Background: Clinical experience suggests that childhood nephrotic syndrome is frequently diagnosed incorrectly, leading to delays in providing effective treatment. We hypothesized that the health care setting is an important determinant of diagnostic success, with implications for the patient and family health care experience. Our objectives were: (1) to characterize the relationship between diagnostic success and health care setting for the diagnosis of nephrotic syndrome, (2) to determine types and frequencies of incorrect diagnoses, and (3) to understand the burden placed on patients and families as a result of incorrect and incomplete diagnoses.
Methods: A survey was conducted by phone or in-person with legal guardians of children 1 to 18 years diagnosed with nephrotic syndrome within 24 months before the study. The survey elicited information on type of health care setting utilized (e.g., family practice, emergency room) and on diagnoses and treatments.

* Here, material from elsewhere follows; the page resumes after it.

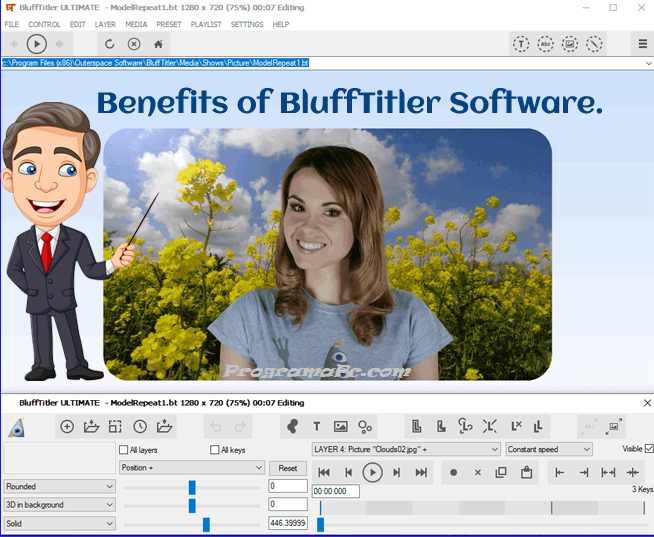Click the first property slider next to Rounded

coord(191,487)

Results: Seventy-four patients with varying ethnicities and socioeconomic profiles (37 male, 37 female, median age 4.8 years, range: 1.2 to 14.8) were included from four Canadian paediatric nephrology centres. Proportions of diagnostic success were high in emergency and paediatric care settings (66% and 64% correct, respectively), but low in primary care settings (17% family practice and 17% walk-in clinic, respectively). Diagnostic delays ranged from 0 to 428 days (median 9.5, interquartile range [IQR] = 20.5). "Allergies" was the most common incorrect diagnosis (47%). Parents and legal guardians reported missed work (55%) and added expenses (50%) prior to obtaining a correct diagnosis.
Conclusions: Childhood nephrotic syndrome is often incorrectly diagnosed, especially in primary care settings.
Keywords: Diagnostic delay; Nephrotic syndrome; Patient experience; Rare disease.